На одном из таких приятных вечеров явилось однажды новое лицо – Дмитрий Андреич Брусин. В маленьких кружках, где собираются всё знакомые, примелькавшиеся лица, появление нового человека всегда производит порядочную кутерьму. В него вглядываются особенно пристально, допытывают, так сказать, обнюхивают его, узнают все мелкие подробности жизни, и когда наконец все члены кружка удостоверятся, что нового, собственно, эта новая личность ничего не представляет, тогда все успокоиваются, и кружок увеличивается еще одним членом.
Я сошелся с Брусиным довольно близко; мы вместе поселились и от нечего делать вздыхали над нашей собственной инепцией. Тысячу раз мы давали друг другу твердое обещание бросить праздную жизнь и приняться за дело. Но как приняться за дело? какое это дело? И мы по-прежнему пребывали в косности.

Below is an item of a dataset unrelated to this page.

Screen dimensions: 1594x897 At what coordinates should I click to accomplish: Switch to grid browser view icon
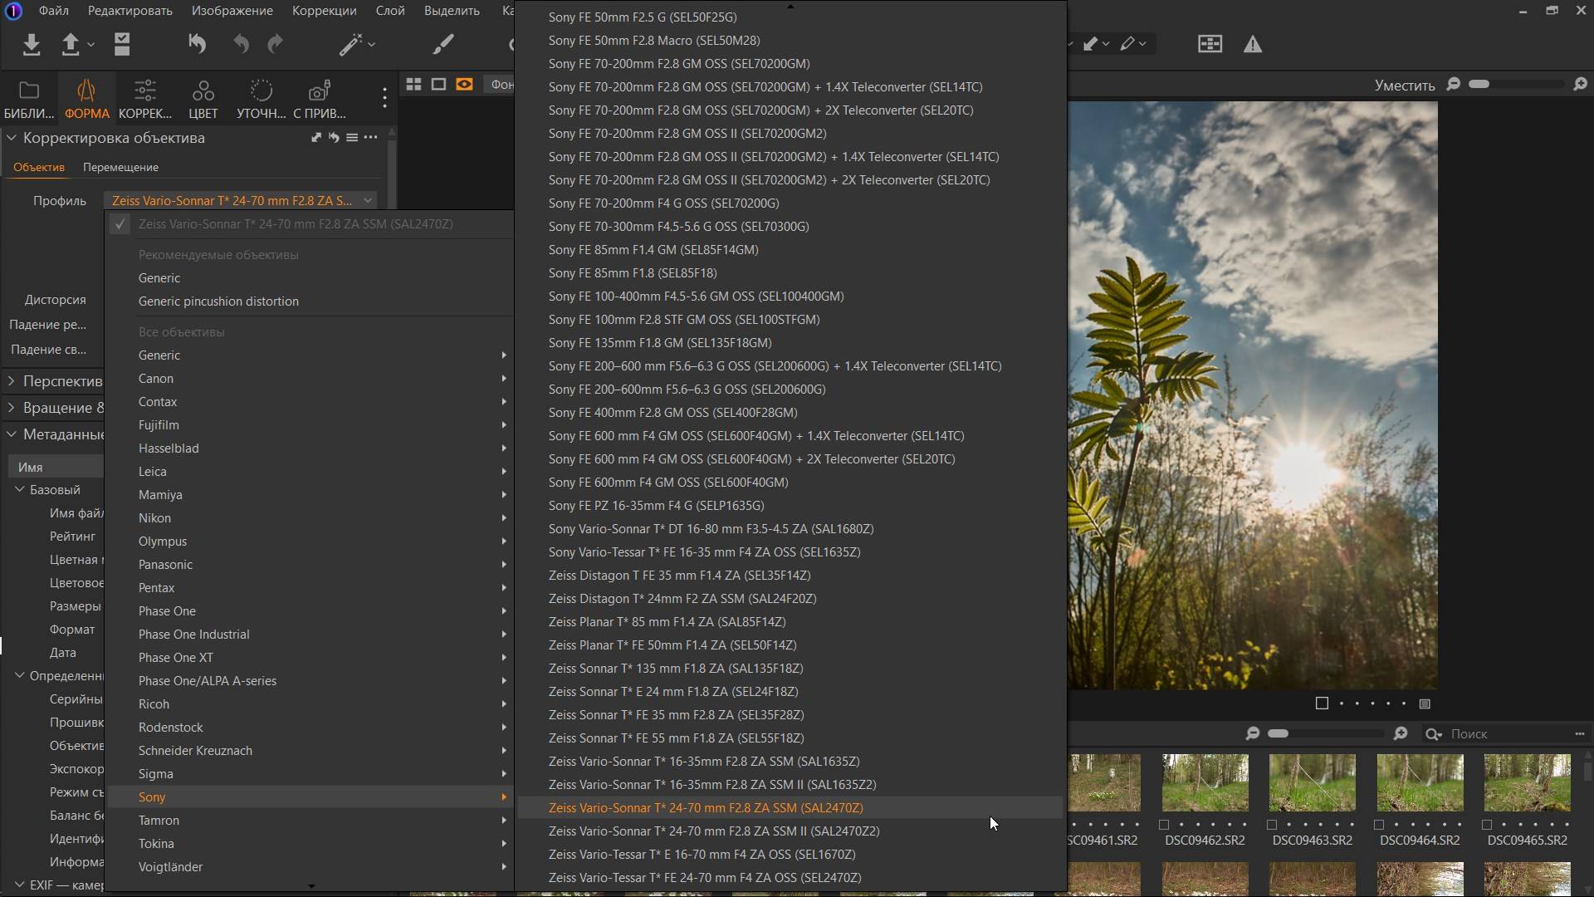tap(413, 84)
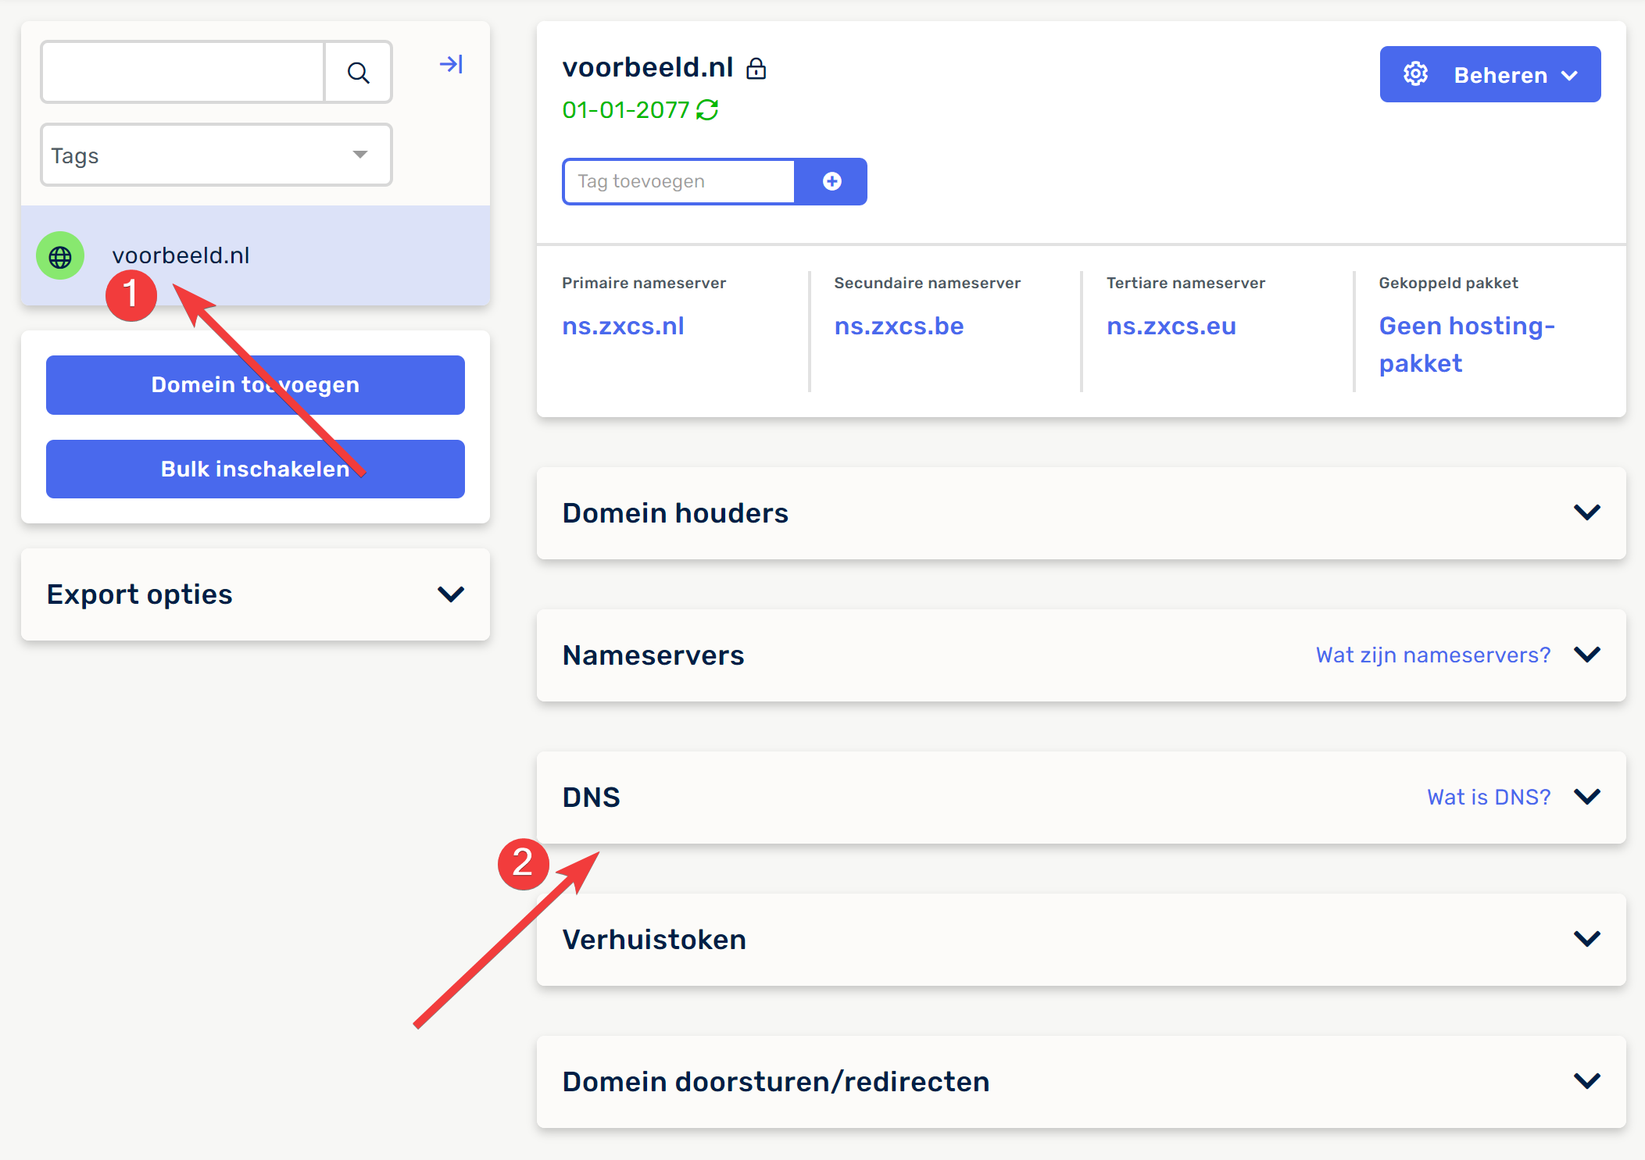Open the Wat zijn nameservers? link
The width and height of the screenshot is (1645, 1160).
coord(1432,655)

Брусин был романтик в душе, романтик во всех своих действиях. Обстоятельства ли так его изуродовали, или уж в колыбели судьба задумала доставить себе невинную утеху, создав нравственного уродца, – не могу достоверно объяснить. Послушать, бывало, его, так всякий скажет: "Вот, наконец, хоть один человек, одаренный высоким практическим смыслом". Он до такой степени легко усвоивал себе всякую прекрасную идею, что она внезапно становилась его собственностью, являлась его уму со всеми подробностями, со всем дальнейшим развитием. Но все это не обусловлено ни пространством, ни временем, все это складывалось на будущее, а там, как известно, легко и удобно распоряжаться по усмотрению. В действительности же редко можно было встретить человека, до такой степени негодного в жизни, как Брусин. Он был капризен и требователен до ребячества, повелителен до деспотизма, непостоянен и изменчив до самого узкого эгоизма.

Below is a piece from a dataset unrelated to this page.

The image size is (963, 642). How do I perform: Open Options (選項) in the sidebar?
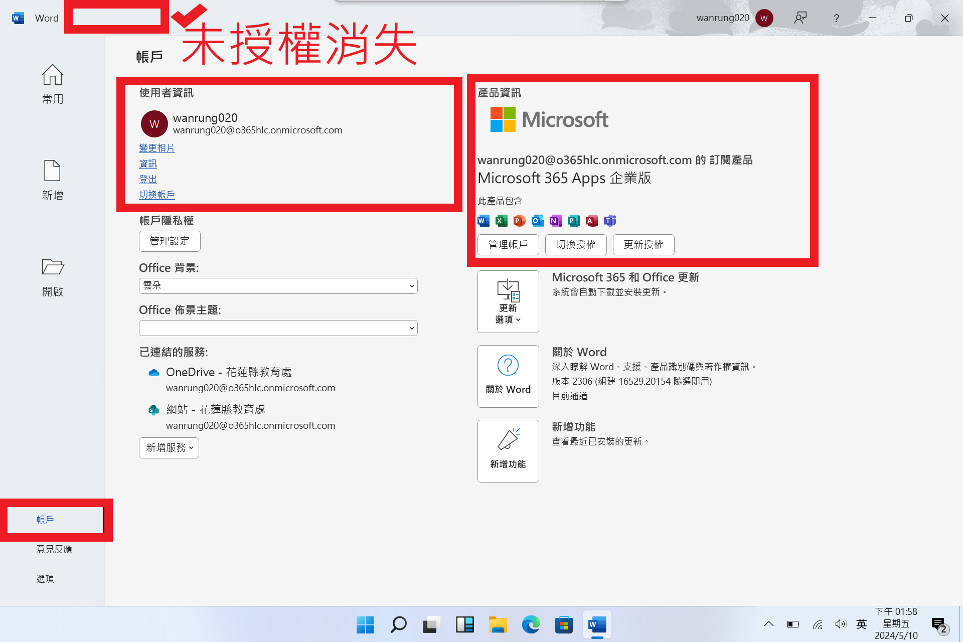point(45,579)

Вы спросите, быть может, меня, почему, сознавая все бессилие этой натуры, я все-таки привязался к нему. Ответ на это очень прост. Несмотря на все его яркие недостатки, редко можно было встретить в ком-либо столько симпатии ко всему честному, благородному и страждущему, сколько нашел я в нем. Малейшее чужое горе, малейшее угнетение или несправедливость глубоко и искренно терзали его. Хотя, конечно, все это ограничивалось одними жалобами и сожалениями, но за намеренье многое прощается, господа.
Жизнь наша в ту пору была самая горькая и тяжелая. Я уже дал некоторое понятие о том, каким образом мы проводили время, но это только нравственная сторона вопроса; матерьяльная была едва ли еще не плоше. Я-то, правда, служил, да и из дому получал немного, но Брусин никак не хотел вступить на службу, а между тем собственные его средства были самые ничтожные – всего тысячи полторы или две ассигнационных рублей в год. Судите сами, чем же тут существовать?
А потребности были у него гигантские, как у всех людей, у которых воображение развито на счет рассудка. Воспитан же он был в каком-то заведении или пансионе, в кругу разных баловней фортуны; там-то именно и впились в него разные претензии. Да к тому же и беспечность, или не то что беспечность, а равнодушие какое-то дьявольское ко всякой работе, которою можно было бы добыть себе кусок хлеба, как будто родился этот человек на то, чтоб жить ему на всем готовом. А иной раз начнет, бывало, беспокоиться, и целый день жалуется, целый день мучит себя и все придумывает средства добыть денег, и все-таки остановится на том, что сложит руки и начнет клясть час своего рожденья, жаловаться на людей, на какие-то обстоятельства, будто бы отбившие его от честного труда…
Это бывали едва ли не самые тяжкие минуты нашей жизни вдвоем; тщетно упрашивал я его успокоиться, тщетно доказывал, что жалобы ни к чему не ведут, а разве еще более раздражают воображение. Однажды, однако ж, мне удалось склонить его вступить на службу. Сначала он принялся с рвением, сильно работал и даже надоел мне своими разговорами о службе. Но через два-три месяца, смотрю, малый-то начинает сидеть по утрам дома, дел к себе на квартиру не берет.
– Что ж, почтеннейший Дмитрий Андреич, или уж вам надоело? – спрашиваю я его.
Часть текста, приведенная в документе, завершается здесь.